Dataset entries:
Content starts
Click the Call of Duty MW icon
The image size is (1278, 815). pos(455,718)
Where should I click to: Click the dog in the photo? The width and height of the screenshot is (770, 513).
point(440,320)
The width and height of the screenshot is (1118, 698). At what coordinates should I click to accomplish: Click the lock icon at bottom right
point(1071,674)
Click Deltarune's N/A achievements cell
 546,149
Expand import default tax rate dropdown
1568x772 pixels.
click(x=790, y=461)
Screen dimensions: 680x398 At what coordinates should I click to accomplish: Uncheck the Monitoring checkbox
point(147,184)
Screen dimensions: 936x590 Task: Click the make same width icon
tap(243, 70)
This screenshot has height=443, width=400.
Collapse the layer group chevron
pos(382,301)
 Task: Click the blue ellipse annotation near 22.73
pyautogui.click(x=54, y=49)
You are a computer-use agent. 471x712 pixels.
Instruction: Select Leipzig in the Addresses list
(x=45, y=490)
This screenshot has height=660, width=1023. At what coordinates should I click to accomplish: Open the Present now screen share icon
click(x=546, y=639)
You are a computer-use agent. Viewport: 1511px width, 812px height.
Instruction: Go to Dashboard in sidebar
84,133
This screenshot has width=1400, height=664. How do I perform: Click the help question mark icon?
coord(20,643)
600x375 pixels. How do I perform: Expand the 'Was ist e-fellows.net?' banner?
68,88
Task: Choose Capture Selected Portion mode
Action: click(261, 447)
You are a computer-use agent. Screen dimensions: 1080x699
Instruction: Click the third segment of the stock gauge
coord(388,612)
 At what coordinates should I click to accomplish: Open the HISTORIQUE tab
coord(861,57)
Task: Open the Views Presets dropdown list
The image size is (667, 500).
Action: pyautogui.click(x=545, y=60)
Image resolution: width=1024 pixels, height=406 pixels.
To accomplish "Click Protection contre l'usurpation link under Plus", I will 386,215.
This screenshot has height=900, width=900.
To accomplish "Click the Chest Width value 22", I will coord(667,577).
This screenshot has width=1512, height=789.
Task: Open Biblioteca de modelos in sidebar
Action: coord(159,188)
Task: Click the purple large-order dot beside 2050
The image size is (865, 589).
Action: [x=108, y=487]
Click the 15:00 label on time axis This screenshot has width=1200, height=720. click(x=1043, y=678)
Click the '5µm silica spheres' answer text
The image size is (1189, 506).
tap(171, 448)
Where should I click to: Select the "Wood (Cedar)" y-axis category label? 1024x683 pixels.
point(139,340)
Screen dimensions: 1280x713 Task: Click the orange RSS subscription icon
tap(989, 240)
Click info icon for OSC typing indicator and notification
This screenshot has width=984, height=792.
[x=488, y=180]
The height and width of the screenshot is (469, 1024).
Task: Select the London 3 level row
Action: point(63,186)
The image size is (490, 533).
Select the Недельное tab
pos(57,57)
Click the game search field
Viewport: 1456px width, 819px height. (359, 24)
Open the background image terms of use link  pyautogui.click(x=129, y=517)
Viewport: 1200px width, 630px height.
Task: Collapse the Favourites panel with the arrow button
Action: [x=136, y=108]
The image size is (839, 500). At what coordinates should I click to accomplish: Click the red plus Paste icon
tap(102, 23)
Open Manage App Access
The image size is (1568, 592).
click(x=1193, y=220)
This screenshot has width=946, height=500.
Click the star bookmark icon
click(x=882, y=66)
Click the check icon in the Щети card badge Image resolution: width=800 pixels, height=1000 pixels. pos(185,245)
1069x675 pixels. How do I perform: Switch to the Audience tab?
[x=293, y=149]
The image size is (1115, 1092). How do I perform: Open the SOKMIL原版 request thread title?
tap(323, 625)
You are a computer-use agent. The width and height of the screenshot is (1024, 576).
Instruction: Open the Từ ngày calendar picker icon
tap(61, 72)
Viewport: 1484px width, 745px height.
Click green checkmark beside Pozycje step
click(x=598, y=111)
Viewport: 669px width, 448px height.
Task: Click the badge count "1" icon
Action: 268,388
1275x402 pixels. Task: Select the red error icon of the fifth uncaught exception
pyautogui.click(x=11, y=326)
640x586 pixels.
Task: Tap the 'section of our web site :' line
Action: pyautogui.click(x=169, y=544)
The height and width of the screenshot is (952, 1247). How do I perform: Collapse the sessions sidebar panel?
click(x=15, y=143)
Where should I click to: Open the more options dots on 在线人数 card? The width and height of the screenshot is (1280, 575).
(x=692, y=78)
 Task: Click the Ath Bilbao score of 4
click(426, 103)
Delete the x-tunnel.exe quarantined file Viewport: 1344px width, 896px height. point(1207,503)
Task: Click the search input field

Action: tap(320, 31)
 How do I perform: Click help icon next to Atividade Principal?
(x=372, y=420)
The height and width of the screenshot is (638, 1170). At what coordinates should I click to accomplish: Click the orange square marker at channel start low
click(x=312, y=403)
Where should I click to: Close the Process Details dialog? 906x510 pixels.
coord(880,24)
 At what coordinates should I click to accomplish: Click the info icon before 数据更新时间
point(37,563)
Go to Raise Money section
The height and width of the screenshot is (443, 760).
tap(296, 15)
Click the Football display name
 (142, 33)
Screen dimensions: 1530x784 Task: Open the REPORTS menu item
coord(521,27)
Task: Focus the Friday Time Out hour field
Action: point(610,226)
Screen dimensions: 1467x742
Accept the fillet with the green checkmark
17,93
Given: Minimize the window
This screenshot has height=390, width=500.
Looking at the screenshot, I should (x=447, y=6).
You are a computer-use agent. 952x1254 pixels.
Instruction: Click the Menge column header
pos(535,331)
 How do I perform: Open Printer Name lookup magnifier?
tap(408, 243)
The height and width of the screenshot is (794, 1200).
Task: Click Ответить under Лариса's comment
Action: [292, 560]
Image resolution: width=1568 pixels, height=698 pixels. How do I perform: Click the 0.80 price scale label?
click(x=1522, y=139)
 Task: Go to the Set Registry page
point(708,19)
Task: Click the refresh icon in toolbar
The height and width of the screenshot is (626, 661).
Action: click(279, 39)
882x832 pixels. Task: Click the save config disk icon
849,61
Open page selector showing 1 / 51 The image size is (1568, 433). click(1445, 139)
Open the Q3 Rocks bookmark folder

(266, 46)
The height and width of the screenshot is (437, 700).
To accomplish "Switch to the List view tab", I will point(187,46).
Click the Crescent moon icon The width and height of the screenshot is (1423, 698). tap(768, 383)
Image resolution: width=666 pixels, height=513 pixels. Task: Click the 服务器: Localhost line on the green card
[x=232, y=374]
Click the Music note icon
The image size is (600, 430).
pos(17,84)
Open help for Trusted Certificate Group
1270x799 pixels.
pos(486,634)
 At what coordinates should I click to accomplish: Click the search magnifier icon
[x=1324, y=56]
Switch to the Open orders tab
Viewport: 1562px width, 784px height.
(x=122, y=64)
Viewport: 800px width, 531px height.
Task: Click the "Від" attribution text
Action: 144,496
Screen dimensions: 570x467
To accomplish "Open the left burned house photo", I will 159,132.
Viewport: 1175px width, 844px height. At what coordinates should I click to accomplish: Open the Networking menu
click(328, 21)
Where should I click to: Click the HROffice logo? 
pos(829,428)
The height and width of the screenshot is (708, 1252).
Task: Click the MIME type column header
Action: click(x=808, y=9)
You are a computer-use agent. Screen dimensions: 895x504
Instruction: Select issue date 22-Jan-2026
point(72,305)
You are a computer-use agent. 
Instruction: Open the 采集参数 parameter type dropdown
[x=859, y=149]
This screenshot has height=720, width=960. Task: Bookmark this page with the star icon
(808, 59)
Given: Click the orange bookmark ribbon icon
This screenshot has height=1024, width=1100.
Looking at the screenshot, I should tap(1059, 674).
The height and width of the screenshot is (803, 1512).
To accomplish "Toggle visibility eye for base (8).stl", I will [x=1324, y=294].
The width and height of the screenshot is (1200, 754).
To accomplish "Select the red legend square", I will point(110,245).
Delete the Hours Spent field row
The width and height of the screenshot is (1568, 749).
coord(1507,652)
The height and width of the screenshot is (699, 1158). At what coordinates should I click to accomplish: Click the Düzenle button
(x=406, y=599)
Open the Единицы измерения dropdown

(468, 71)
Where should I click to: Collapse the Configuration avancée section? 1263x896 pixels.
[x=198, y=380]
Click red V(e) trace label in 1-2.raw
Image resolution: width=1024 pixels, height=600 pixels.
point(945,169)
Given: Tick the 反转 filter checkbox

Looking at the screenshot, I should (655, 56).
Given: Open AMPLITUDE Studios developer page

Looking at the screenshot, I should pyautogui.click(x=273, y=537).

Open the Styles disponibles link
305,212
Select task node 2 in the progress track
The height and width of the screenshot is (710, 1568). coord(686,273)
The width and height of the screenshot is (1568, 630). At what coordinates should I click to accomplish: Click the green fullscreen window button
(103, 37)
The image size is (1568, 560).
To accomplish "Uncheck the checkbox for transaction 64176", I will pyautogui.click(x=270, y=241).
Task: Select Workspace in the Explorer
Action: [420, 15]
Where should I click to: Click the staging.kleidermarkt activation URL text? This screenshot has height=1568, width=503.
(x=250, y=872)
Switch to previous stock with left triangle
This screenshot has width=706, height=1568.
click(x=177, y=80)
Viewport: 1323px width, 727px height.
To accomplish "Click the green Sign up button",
Content ends
Restate exactly the records above from their first line through the line that holds "You are a computer-use agent. 471x712 pixels.", please, including both and leaving out all others.

Click the Call of Duty MW icon
The image size is (1278, 815). pos(455,718)
Where should I click to: Click the dog in the photo? The width and height of the screenshot is (770, 513).
point(440,320)
The width and height of the screenshot is (1118, 698). At what coordinates should I click to accomplish: Click the lock icon at bottom right
point(1071,674)
Click Deltarune's N/A achievements cell
 546,149
Expand import default tax rate dropdown
1568x772 pixels.
click(x=790, y=461)
Screen dimensions: 680x398 At what coordinates should I click to accomplish: Uncheck the Monitoring checkbox
point(147,184)
Screen dimensions: 936x590 Task: Click the make same width icon
tap(243, 70)
This screenshot has height=443, width=400.
Collapse the layer group chevron
pos(382,301)
 Task: Click the blue ellipse annotation near 22.73
pyautogui.click(x=54, y=49)
You are a computer-use agent. 471x712 pixels.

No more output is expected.